>>>>>

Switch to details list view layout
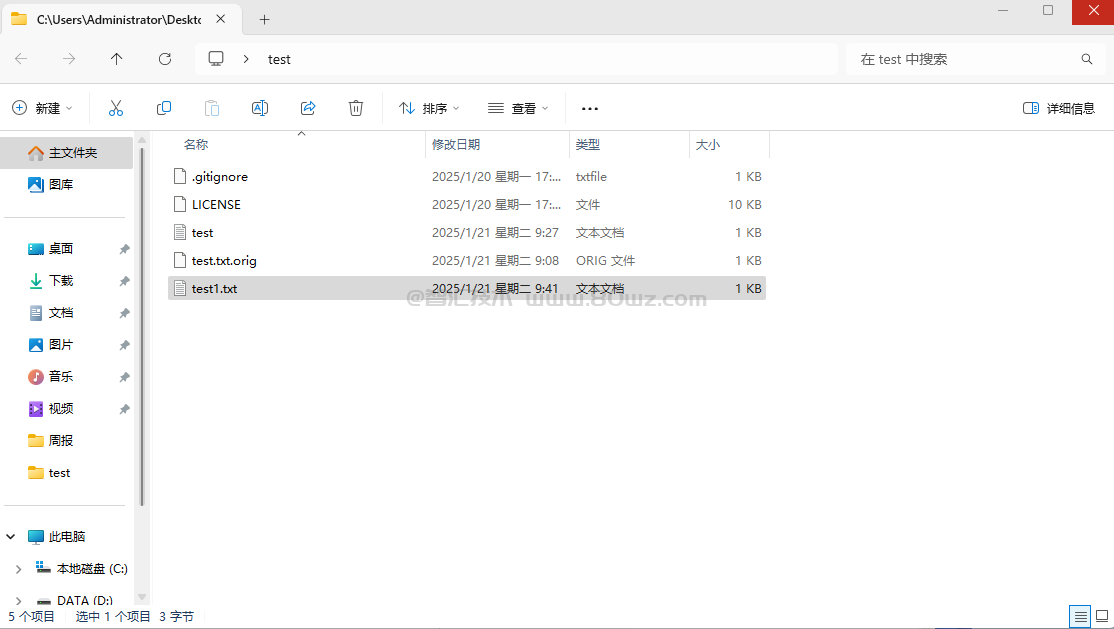The image size is (1114, 629). (x=1080, y=616)
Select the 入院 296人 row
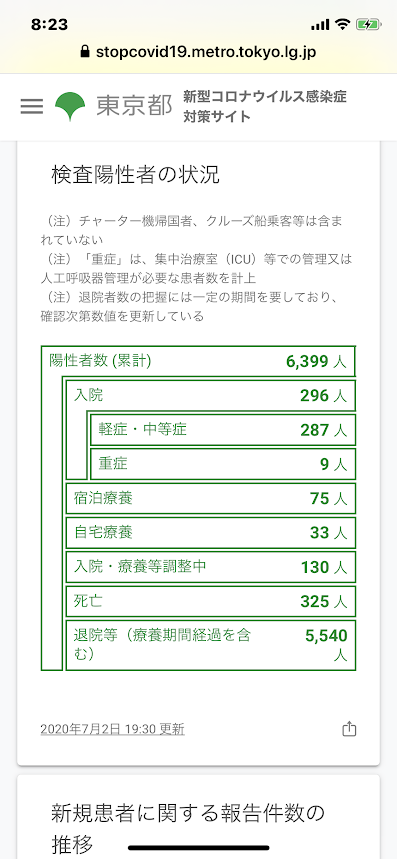 click(211, 396)
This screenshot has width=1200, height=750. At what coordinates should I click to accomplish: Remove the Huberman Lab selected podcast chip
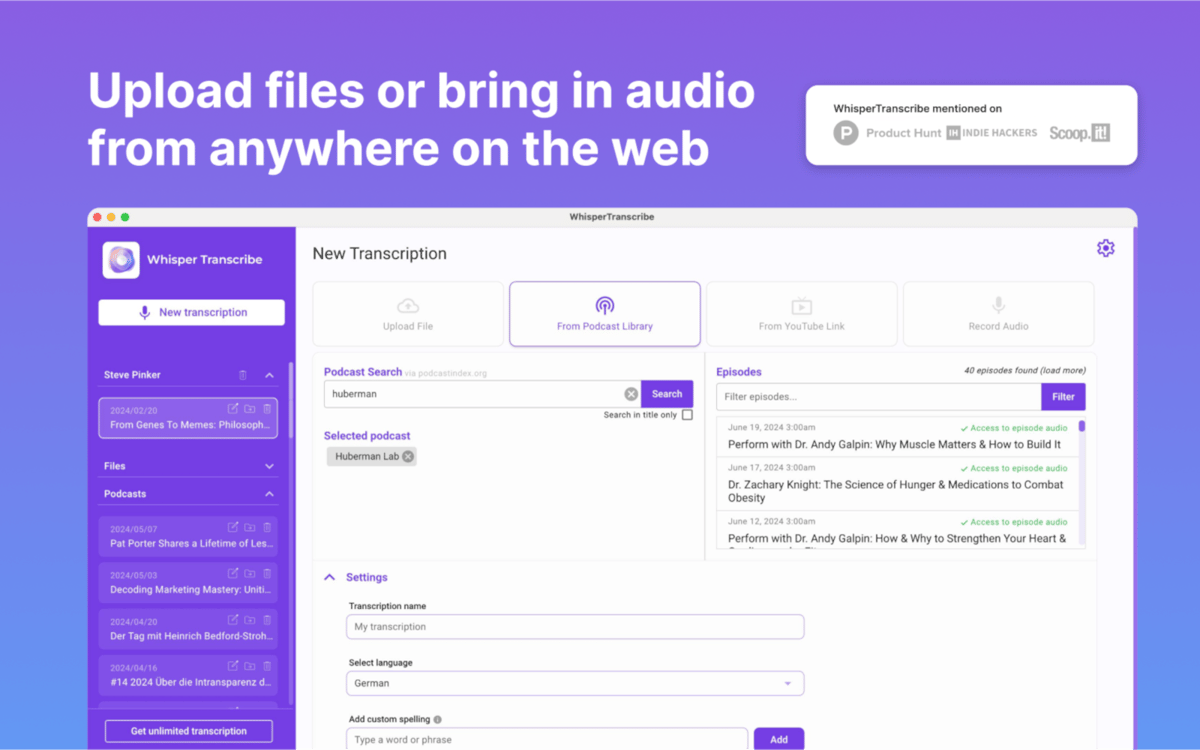(x=408, y=457)
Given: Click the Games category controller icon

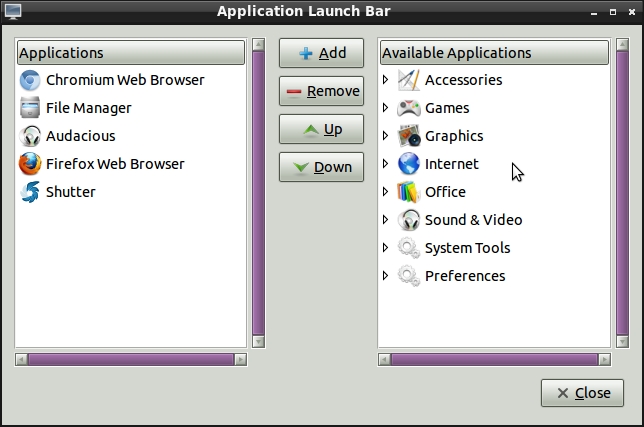Looking at the screenshot, I should 409,108.
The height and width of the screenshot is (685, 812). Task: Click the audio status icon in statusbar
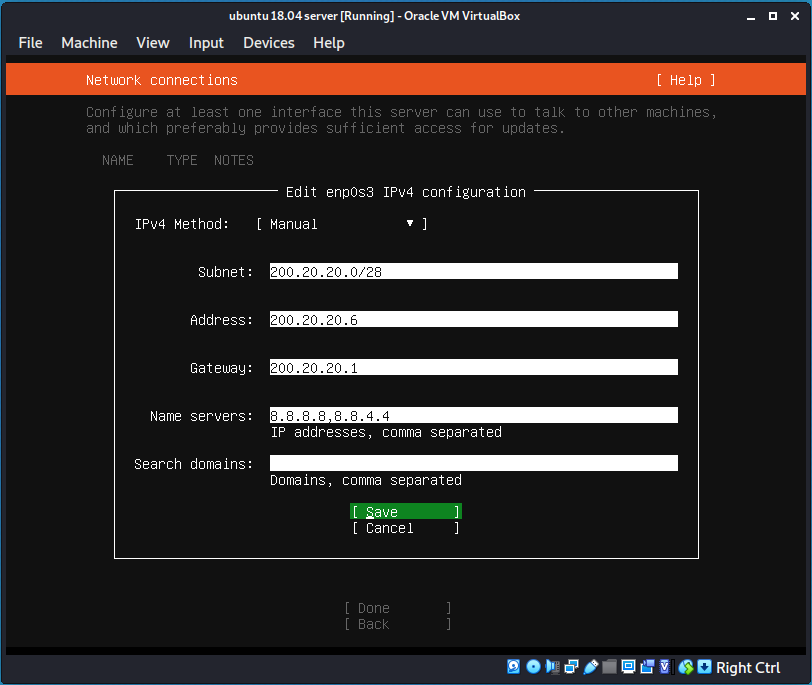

<<<<<

Exercise requirements
In the records above, find the line containing "This screenshot has". Reproduce it and every line after it through the last line, omitting pictures.

Task result
This screenshot has width=1200, height=750. At what coordinates should I click to accomplish: Remove the Huberman Lab selected podcast chip
(x=408, y=457)
Given: Click the Games category controller icon

Looking at the screenshot, I should 409,108.
The height and width of the screenshot is (685, 812). Task: Click the audio status icon in statusbar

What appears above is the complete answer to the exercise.